**Brief**
In the records below, count the lines that have "agent" and answer with the number alone.

====== Data for processing

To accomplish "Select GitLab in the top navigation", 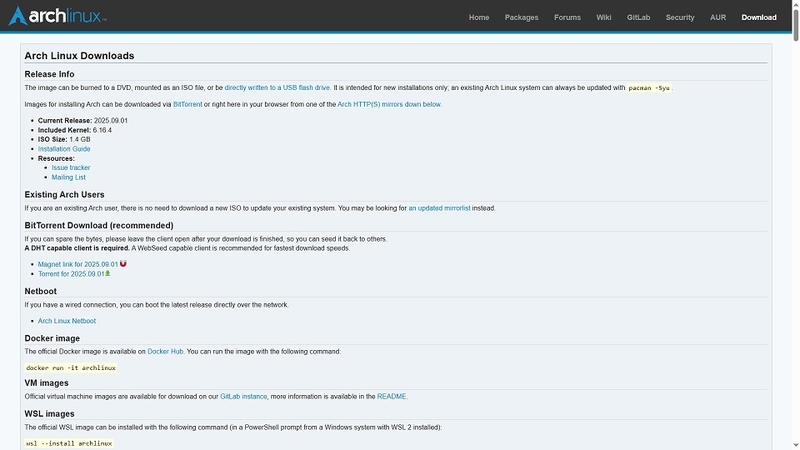I will point(638,17).
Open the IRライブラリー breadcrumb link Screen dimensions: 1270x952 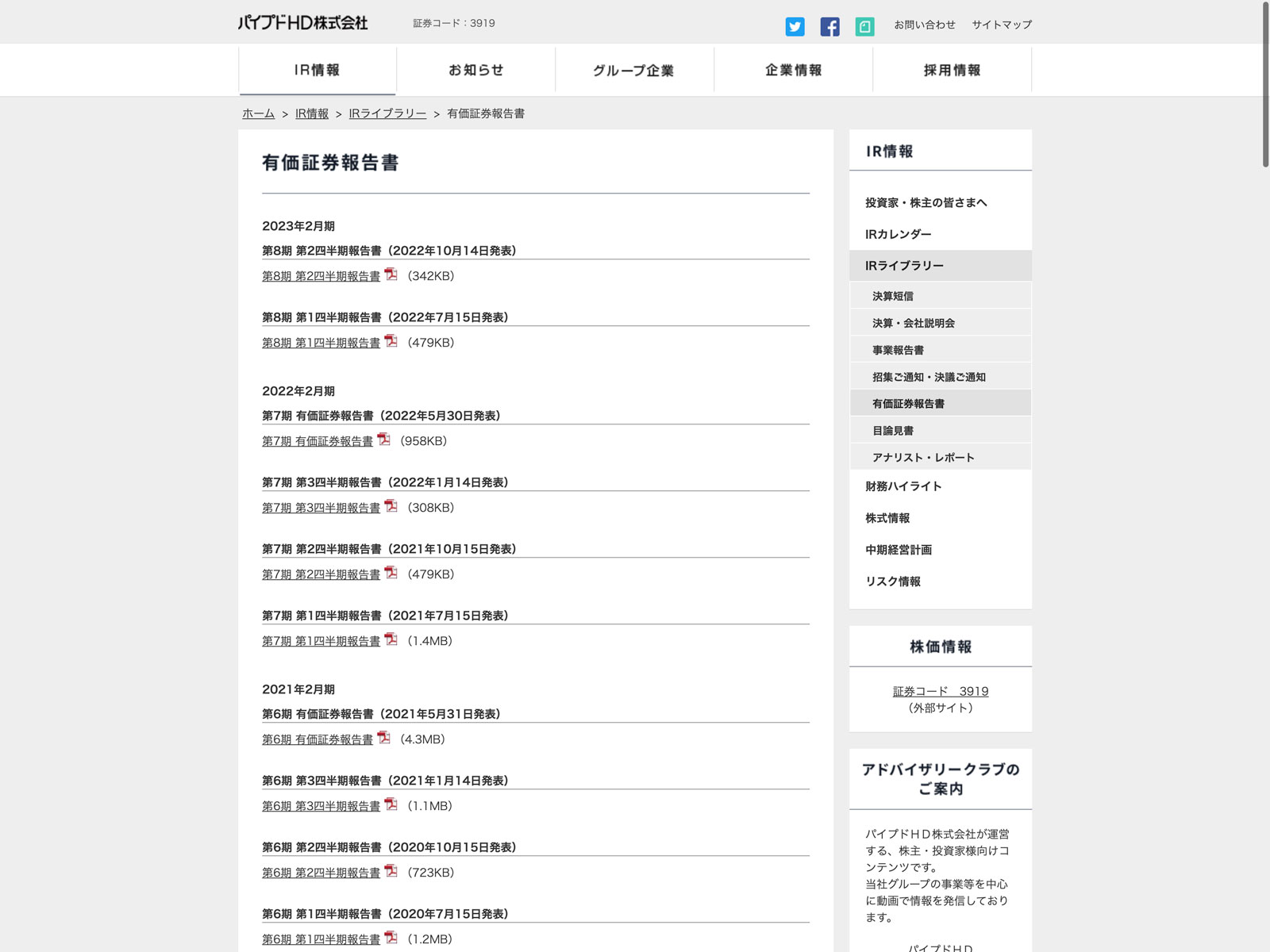pos(387,113)
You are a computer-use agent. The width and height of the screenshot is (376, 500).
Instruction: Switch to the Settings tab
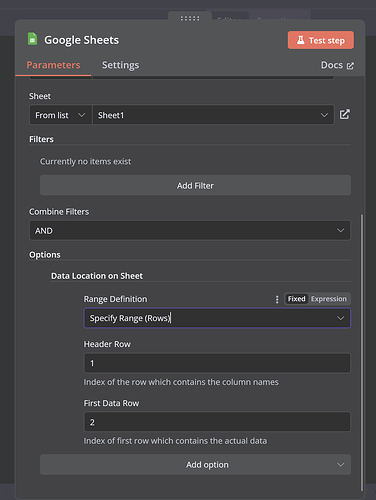coord(120,65)
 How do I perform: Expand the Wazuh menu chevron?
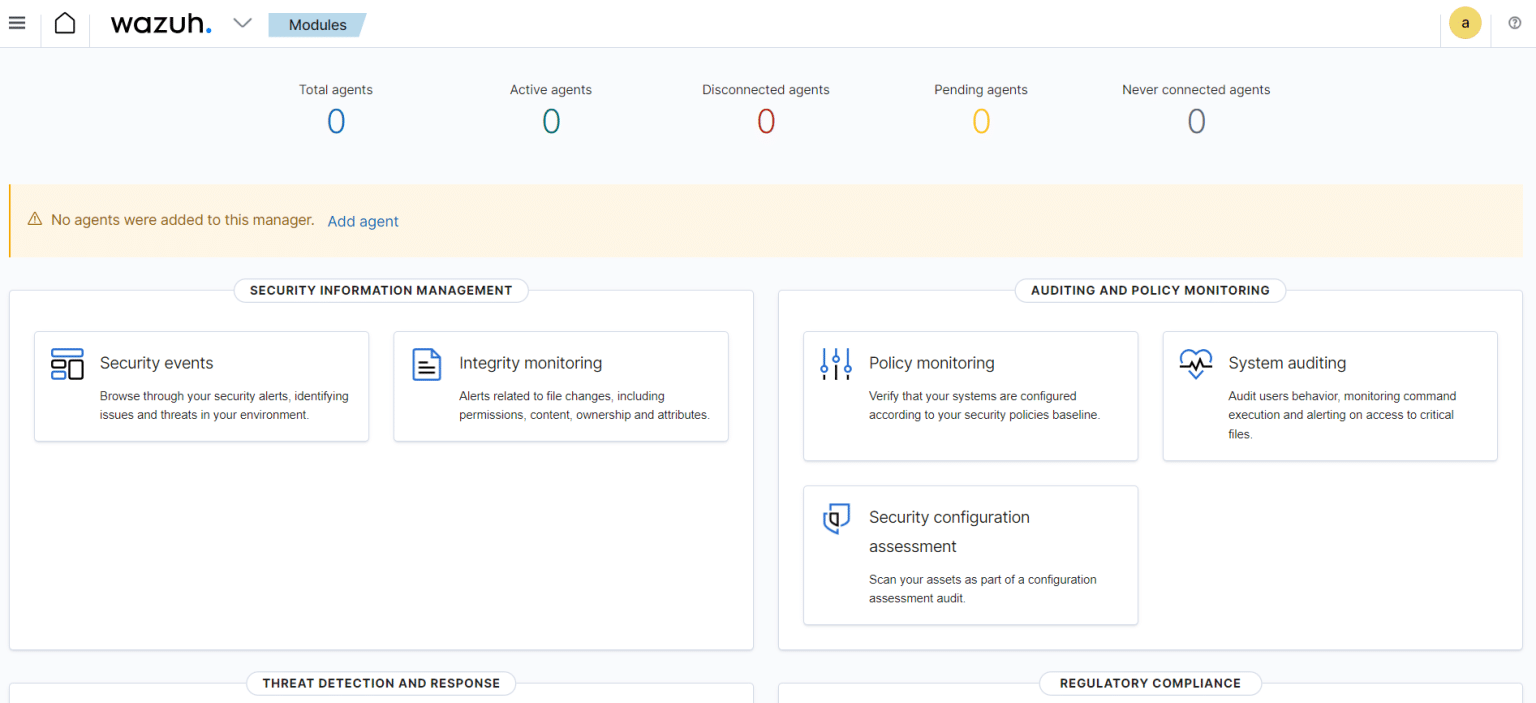[242, 23]
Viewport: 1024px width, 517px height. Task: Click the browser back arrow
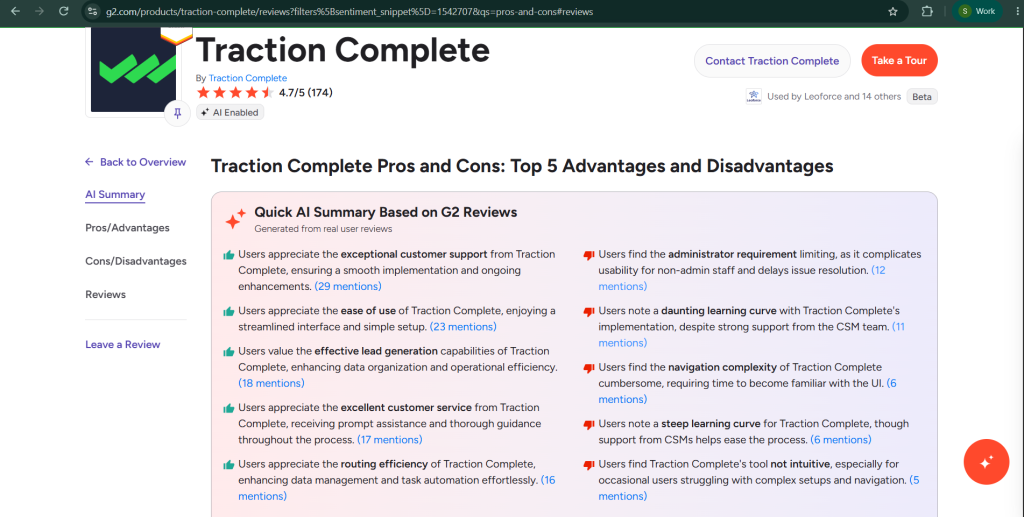[x=15, y=11]
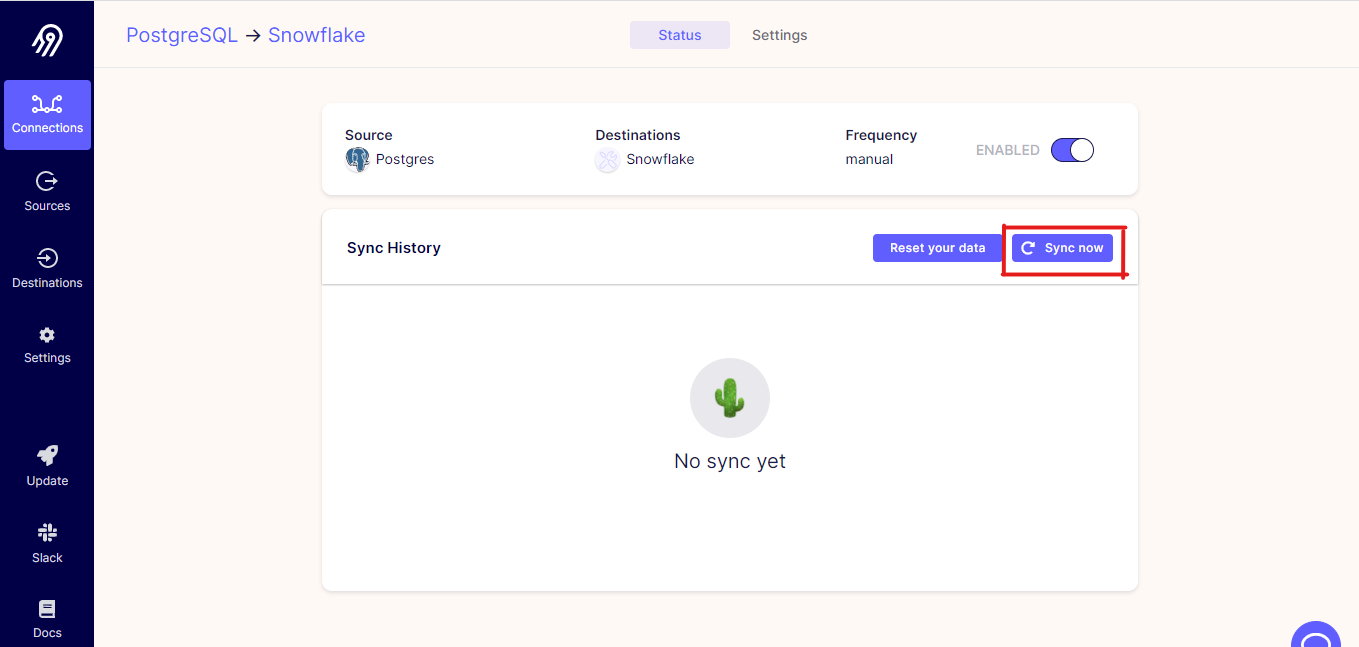Click the Reset your data button
This screenshot has width=1359, height=647.
click(x=938, y=247)
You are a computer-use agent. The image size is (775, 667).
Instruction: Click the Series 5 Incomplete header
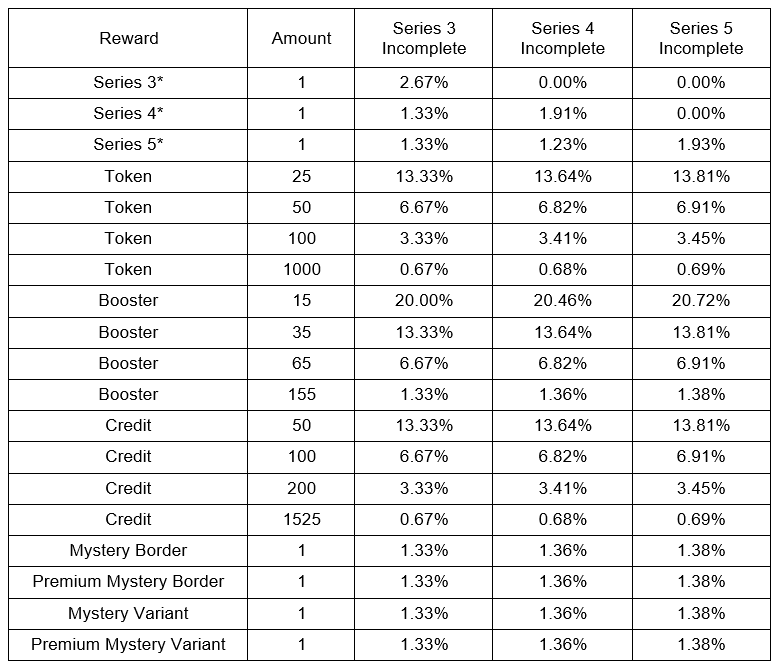pyautogui.click(x=700, y=39)
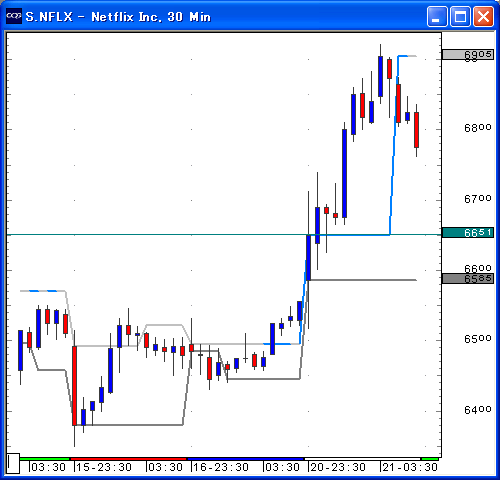Click the 6400 price axis label
The height and width of the screenshot is (480, 500).
478,410

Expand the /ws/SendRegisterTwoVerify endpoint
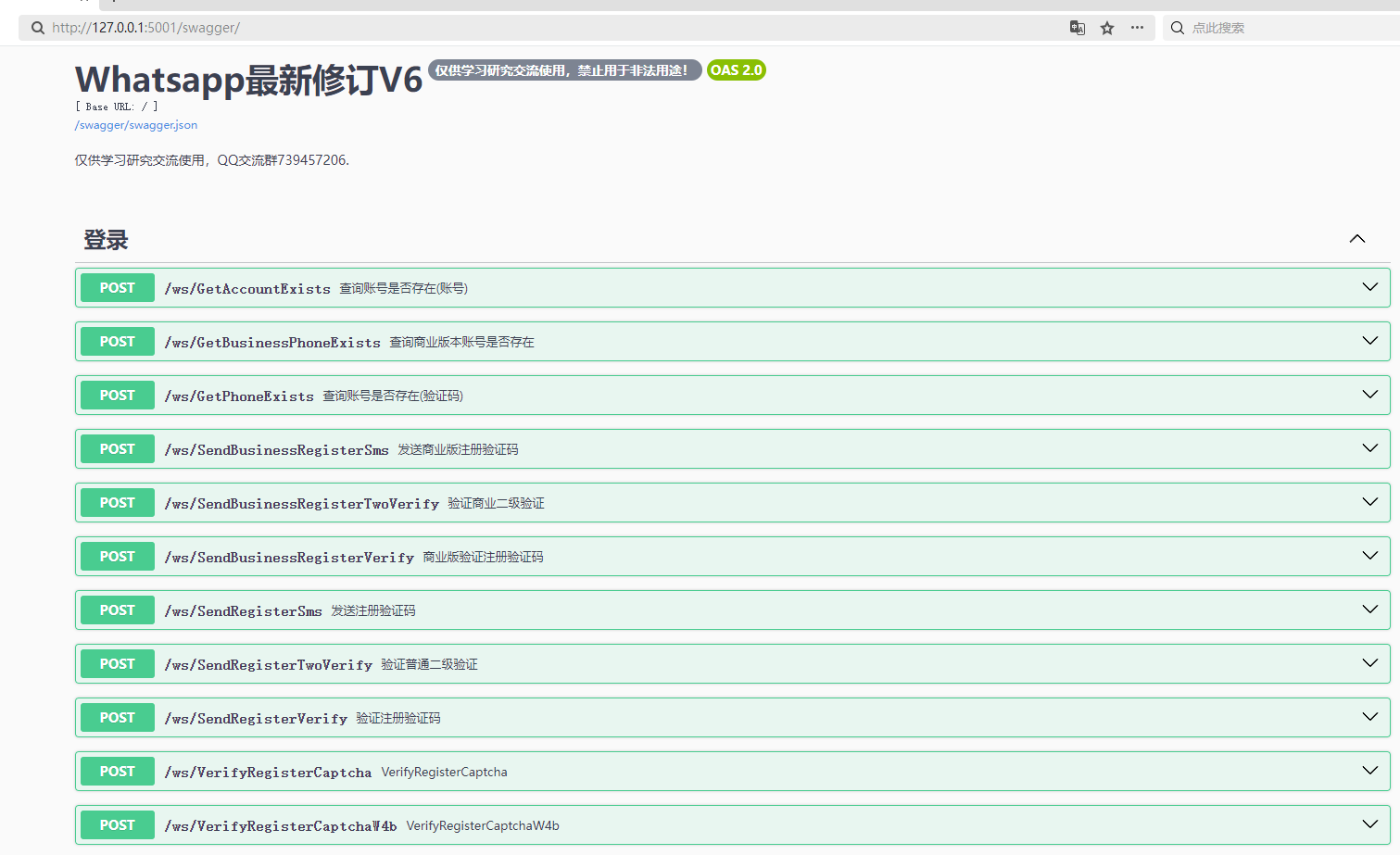pos(1370,662)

============

**Completed task**
2